Reading passage –
------------------------------

Program better, for fun and for profit

Psych researchers have a bit of a reputation for being, shall we say, less-than-delicate programmers. It’s common to hear “it doesn’t matter if it’s ugly, as long as it works.”

I took computer science classes as an undergrad, and style was rigidly enforced. I had one notoriously strict professor who would dock up to a grade on an otherwise completely functional project if it was ugly. It wasn’t just simple elitism; ugly code is often inefficient code, and ugly code is hard to read and understand.

Code quality is something I’m constantly working on. You can see the development in my scripts; I only recently started using dplyr and the rest of the tidyverse in R, and what a difference it’s made to the quality of my code. I cringe a little, looking back at my earliest scripts (and they’re a matter of public record, forever). Cringe is good, though. Cringe signals improvement, and wisdom gained.

I thought I’d share a few of the practices that were drilled into me during my CS education that have helped improve the style, quality, and readability of my code.

1. Comment your code.

Please. If not for others, then for your future self. You will neither remember nor understand your code in the future as well as you think you will. I don’t to it as thoroughly as I ought; I’m not sure anyone does. This is easy to change, and doesn’t take much effort.

------------------------------

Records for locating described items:
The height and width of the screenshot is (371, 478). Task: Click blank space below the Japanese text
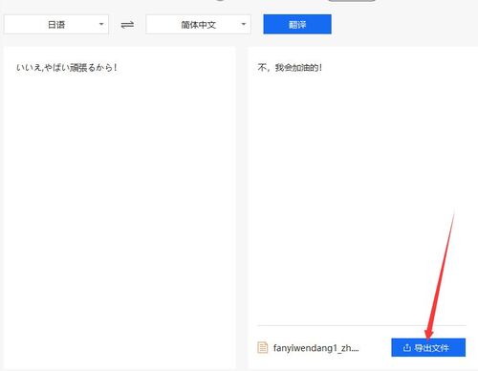(120, 207)
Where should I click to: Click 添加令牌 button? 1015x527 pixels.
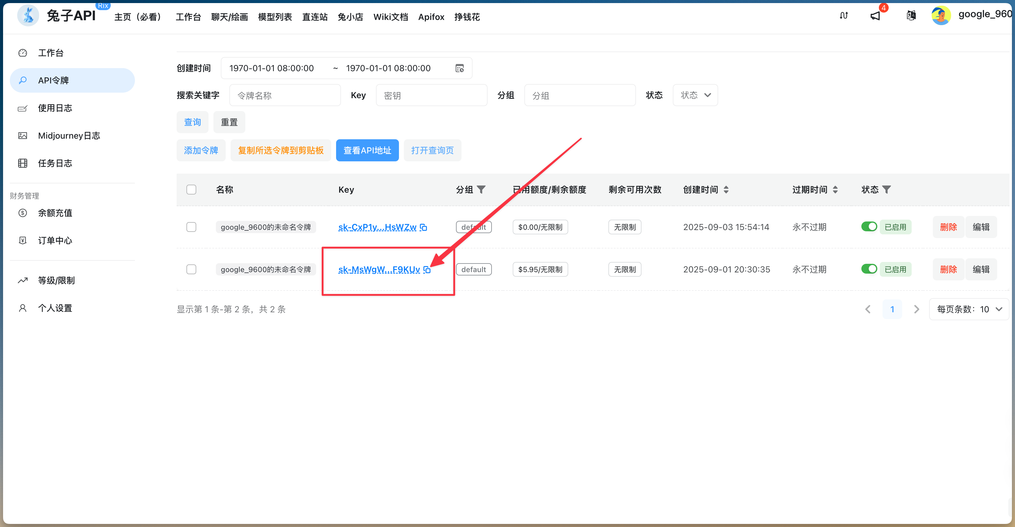click(x=201, y=151)
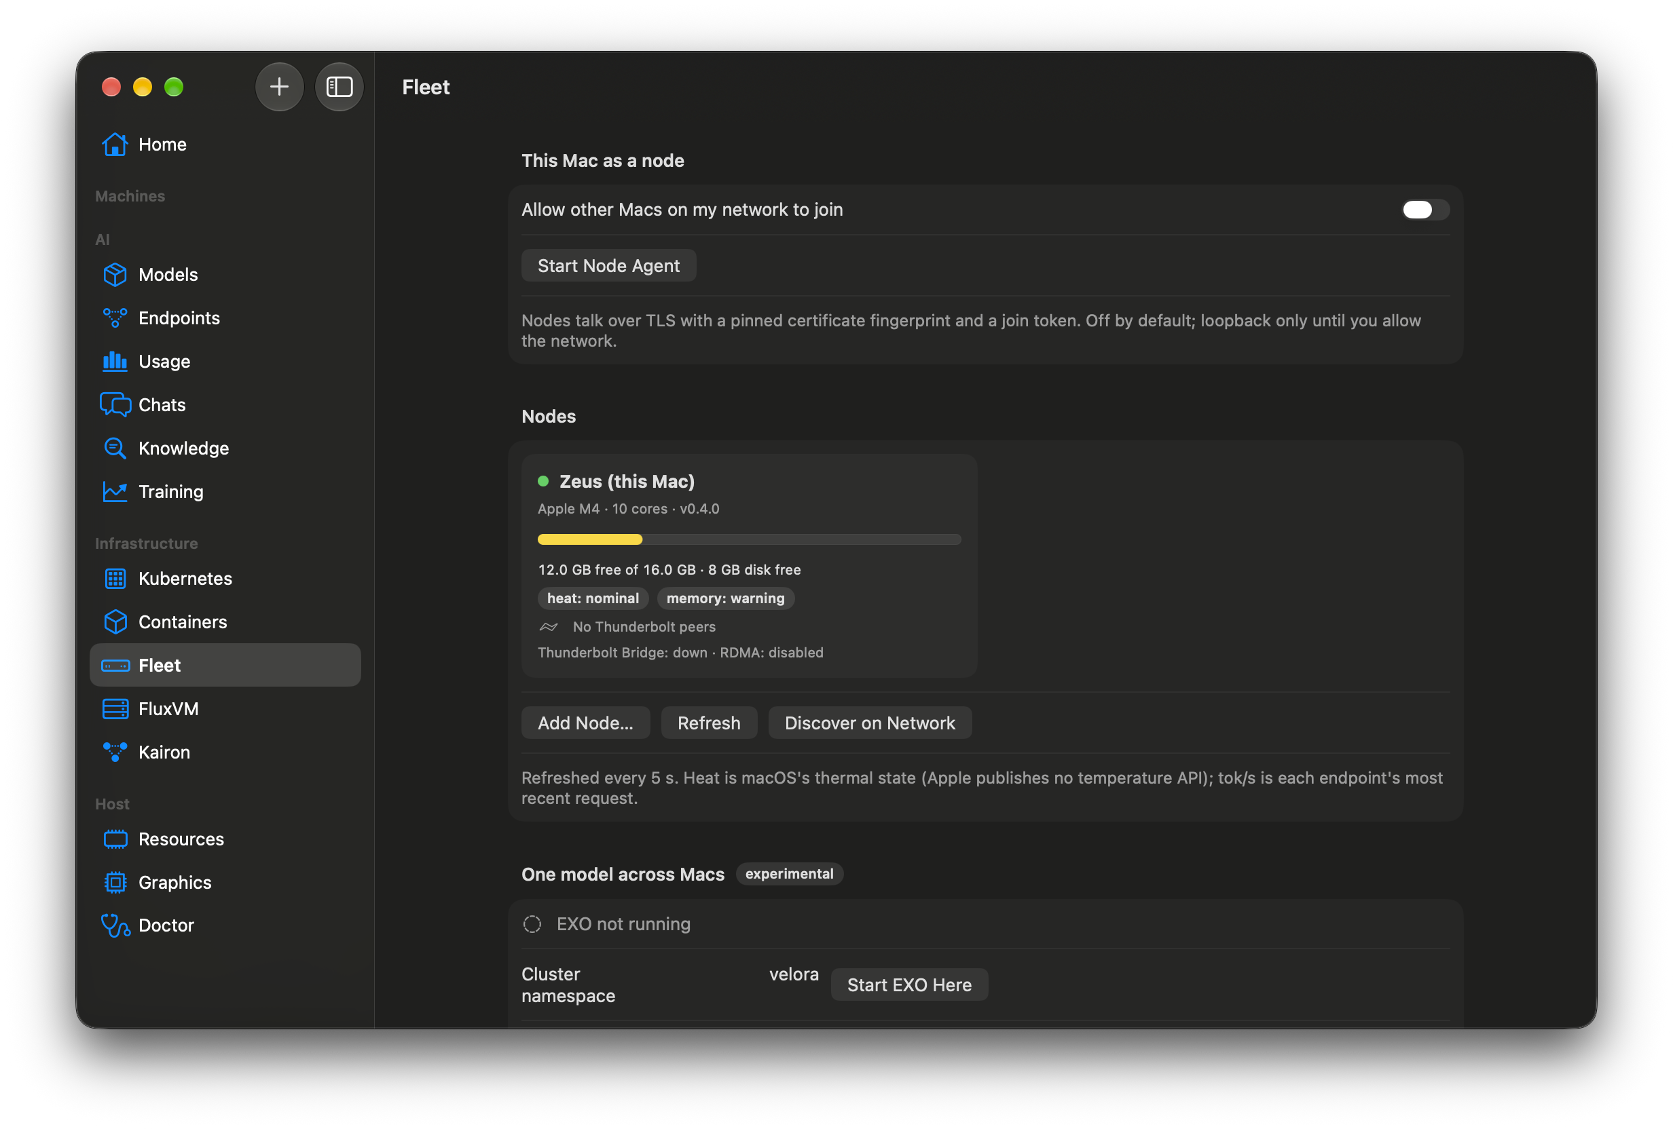
Task: Open Models cube icon in sidebar
Action: (x=114, y=275)
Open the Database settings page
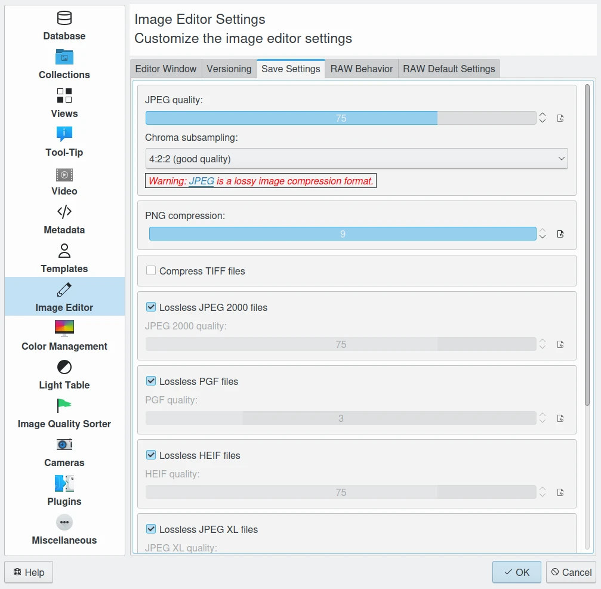The image size is (601, 589). [64, 26]
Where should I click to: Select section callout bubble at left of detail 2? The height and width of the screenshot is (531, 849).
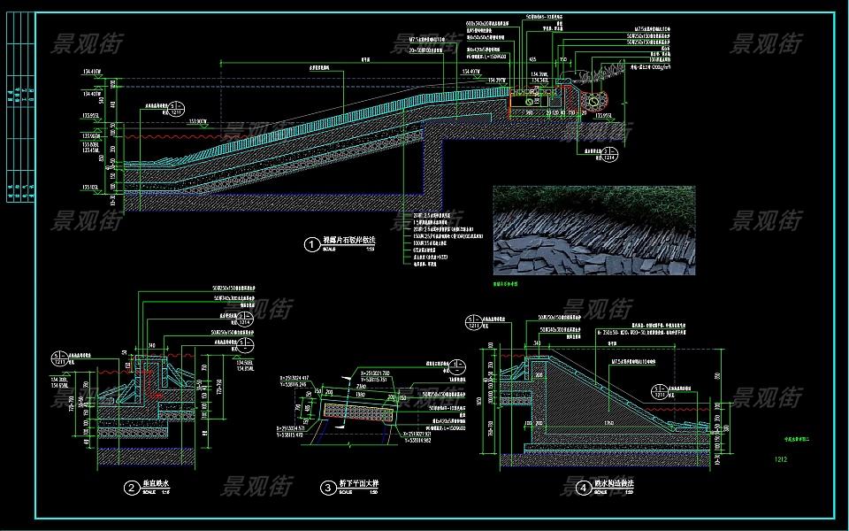coord(58,359)
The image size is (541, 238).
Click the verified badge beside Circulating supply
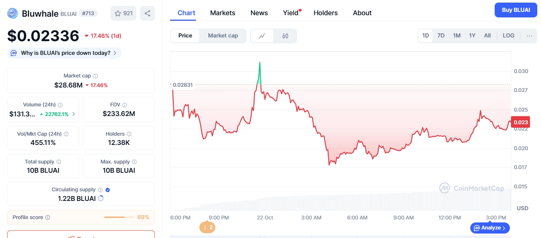[107, 189]
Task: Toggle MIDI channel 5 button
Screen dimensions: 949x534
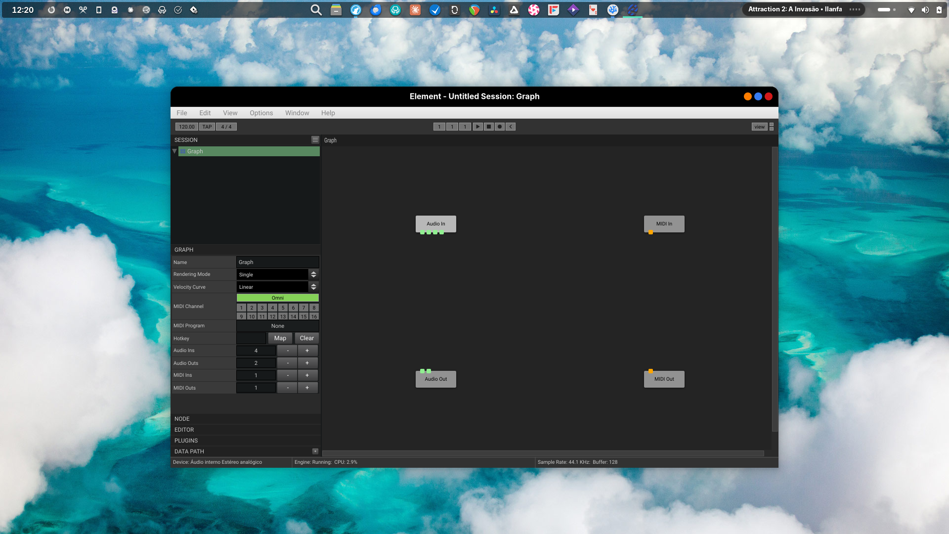Action: pyautogui.click(x=283, y=308)
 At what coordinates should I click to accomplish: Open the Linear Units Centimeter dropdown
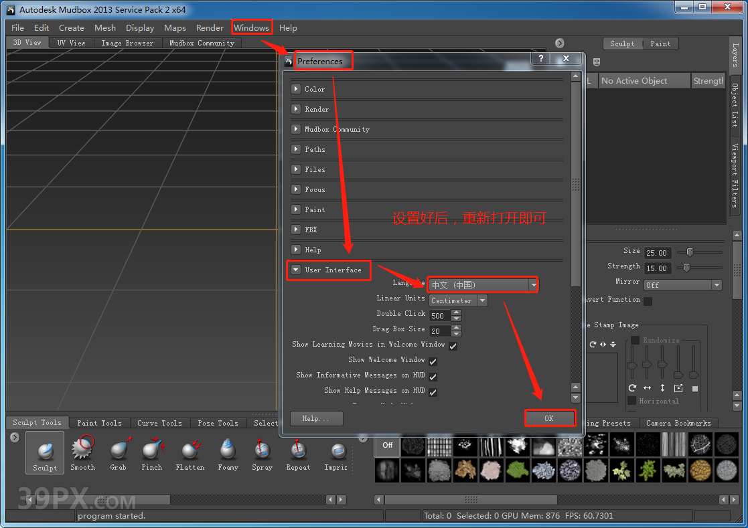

------------------------------

List of tasks –
a: Answer these questions about the post on programming better:
(i) What did the writer only recently start using in R?
(ii) How much would the strict professor dock on an ugly but otherwise fully working project?
(iii) What is the first practice the writer shares?
b: In the listing, write out the lines starting at the one that contains "The image size is (541, 238)." and ending at the end of the listing, replacing "Toggle" with "Switch" and leaving everything else unchanged. Omit the pictures.
The post on programming and the listing are two separate pieces of material.

Exercise responses –
a:
(i) dplyr and the rest of the tidyverse
(ii) Up to a grade
(iii) Comment your code.

b:
The image size is (541, 238).
Click the verified badge beside Circulating supply
[107, 189]
Task: Switch MIDI channel 5 button
Screen dimensions: 949x534
Action: pyautogui.click(x=283, y=308)
 At what coordinates should I click to accomplish: Open the Linear Units Centimeter dropdown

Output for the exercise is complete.